Monday 15 March 2010

Baked Sea Trout with Pink Fir Potatoes & Hollondaise Sauce


It felt like the first day of Spring the sun was shining and it was Shoreham Farmers Market. I walked to the always busy fish stall and bought a line-caught Sea Trout, a big boy weighing in at around 2kg more than enough for the three of us for supper. The fish itself had a bright eye and deep red gills the best signs of a freshly caught fish and less than a tenner. What a bargain.
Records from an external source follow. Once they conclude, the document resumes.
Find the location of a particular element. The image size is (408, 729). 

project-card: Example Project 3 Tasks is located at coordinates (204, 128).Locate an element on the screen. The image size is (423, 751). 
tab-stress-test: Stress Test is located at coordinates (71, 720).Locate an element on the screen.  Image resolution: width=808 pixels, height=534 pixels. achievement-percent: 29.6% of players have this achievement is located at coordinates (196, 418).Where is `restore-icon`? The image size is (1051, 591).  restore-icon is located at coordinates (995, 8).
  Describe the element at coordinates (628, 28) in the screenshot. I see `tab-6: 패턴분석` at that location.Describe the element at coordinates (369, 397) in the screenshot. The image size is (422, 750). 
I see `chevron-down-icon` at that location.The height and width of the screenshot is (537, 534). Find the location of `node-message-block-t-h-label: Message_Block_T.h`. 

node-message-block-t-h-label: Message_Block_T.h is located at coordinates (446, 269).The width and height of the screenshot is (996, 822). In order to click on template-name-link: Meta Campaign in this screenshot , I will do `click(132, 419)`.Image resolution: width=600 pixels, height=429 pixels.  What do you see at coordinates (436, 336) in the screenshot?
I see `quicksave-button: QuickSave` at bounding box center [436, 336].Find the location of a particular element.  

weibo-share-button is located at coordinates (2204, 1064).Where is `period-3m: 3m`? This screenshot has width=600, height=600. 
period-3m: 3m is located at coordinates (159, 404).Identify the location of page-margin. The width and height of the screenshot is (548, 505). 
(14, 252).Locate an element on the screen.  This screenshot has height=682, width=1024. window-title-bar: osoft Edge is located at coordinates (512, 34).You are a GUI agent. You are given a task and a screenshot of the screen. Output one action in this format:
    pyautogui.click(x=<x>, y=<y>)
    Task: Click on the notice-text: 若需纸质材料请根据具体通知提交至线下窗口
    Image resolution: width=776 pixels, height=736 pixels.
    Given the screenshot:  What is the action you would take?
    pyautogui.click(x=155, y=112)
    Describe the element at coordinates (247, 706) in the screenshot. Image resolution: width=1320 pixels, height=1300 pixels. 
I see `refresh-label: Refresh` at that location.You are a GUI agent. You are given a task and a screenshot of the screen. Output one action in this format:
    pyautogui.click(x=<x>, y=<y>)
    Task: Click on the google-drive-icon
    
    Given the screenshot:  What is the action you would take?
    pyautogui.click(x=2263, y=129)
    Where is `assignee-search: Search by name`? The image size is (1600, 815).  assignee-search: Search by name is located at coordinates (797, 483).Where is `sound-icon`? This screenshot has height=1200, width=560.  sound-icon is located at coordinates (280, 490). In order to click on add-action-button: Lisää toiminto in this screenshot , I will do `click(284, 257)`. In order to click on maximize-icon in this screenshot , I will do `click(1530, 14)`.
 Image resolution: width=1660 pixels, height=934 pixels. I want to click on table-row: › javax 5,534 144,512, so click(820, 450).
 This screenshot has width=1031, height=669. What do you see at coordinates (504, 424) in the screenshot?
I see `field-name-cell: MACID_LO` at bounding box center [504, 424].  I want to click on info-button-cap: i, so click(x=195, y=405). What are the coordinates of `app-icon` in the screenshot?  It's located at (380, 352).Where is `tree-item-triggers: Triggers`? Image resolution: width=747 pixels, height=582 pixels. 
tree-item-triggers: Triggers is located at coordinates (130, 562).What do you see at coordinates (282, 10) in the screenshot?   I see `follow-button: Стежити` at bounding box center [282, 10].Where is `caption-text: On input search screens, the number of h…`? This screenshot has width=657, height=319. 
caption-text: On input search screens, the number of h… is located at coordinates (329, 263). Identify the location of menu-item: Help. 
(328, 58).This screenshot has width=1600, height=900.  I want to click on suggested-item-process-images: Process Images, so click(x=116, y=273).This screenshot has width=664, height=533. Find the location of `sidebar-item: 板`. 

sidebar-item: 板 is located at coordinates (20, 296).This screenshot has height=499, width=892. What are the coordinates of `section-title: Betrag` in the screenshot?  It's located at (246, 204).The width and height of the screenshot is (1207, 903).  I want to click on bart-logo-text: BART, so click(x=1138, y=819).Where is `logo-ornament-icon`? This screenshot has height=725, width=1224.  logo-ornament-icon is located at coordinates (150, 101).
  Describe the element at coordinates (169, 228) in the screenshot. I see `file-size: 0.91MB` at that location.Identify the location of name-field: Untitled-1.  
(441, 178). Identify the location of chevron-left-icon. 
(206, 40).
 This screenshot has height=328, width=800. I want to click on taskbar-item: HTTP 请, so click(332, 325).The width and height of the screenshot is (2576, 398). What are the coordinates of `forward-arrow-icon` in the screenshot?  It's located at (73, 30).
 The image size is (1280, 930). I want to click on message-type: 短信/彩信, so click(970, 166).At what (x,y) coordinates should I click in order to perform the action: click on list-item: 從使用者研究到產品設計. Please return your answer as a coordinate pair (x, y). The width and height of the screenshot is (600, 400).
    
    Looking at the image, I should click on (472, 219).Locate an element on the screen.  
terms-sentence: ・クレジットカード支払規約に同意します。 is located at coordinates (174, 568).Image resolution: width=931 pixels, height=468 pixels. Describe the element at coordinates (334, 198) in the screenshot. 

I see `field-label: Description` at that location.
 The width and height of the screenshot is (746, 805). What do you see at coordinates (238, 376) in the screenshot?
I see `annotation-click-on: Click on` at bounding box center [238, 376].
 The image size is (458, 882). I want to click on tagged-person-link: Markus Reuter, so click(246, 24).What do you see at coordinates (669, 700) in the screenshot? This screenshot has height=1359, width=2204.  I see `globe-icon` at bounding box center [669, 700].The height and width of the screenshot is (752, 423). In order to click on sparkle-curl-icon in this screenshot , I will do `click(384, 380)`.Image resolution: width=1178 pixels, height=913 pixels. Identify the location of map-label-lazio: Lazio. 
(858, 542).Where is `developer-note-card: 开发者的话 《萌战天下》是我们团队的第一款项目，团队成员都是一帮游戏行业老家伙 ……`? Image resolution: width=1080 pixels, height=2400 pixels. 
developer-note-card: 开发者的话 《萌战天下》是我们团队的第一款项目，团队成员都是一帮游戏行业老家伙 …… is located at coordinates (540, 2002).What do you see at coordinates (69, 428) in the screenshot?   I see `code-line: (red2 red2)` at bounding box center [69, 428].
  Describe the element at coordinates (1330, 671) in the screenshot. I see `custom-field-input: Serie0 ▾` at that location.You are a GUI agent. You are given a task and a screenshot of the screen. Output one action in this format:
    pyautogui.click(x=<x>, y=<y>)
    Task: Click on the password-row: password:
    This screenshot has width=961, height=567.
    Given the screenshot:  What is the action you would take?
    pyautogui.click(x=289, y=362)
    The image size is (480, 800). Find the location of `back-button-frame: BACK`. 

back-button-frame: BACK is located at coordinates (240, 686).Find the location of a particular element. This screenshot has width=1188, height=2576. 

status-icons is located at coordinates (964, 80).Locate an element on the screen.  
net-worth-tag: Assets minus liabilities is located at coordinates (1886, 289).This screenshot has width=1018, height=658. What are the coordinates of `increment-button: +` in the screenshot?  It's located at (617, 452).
At the vegetable stall run by Crumbs of Sussex (http://www.crumbsofsussex.co.uk) I bought some gloriously misshapen Pink Fir potatoes. Naturally I had to make some Hollondaise sauce so the eggs came from the local farm in Steyning and the salt free butter from the Bookham (http://www.bookham.com) cheese & pasta stall. With few suitable local vegetable around I bought some green beans & mangetout from the local Co-op.


Recipes
Sea Trout
Ingredients
Sea Trout
Olive Oil
Salt
Pepper
Lemon Juice

Method
Brush some foil with the oil, place the cleaned fish on the foil, season well,  sprinkle with lemon juice. Place in an oven pre-heated to 180c. Check after 20 minutes, if the flesh is soft & lifts easily from the bones it’s done, otherwise return to oven for a further few minutes.

Hollondaise Sauce
Ingredients
6 Egg Yolks
250 grams unsalted butter
Salt
Pepper
Lemon Juice
1Tablespoon Wine Vinegar

Method
Fine sauces such as Hollondaise and Mayonnaise hide terrors for some cooks but with care they are both simple to cook.

Ideally you need a double boiler – if you don’t have one place a bowl over a pan of near boiling water.

Place the egg yolks and vinegar in the top of your double boiler, whisking gently. Start adding the butter , roughly a teaspoon at a time letting the butter combine with the egg yolk, keep stirring gently all the time. Once the sauce is thick enough to coat the back of a spoon, remove from heat. Place the top part of boiler into a bowl of iced water to prevent further cooking. Add lemon juice, salt & pepper to taste.

Cook your vegetables & potatoes to taste – I prefer mine al dente. What a lovely meal, mostly local and almost healthy!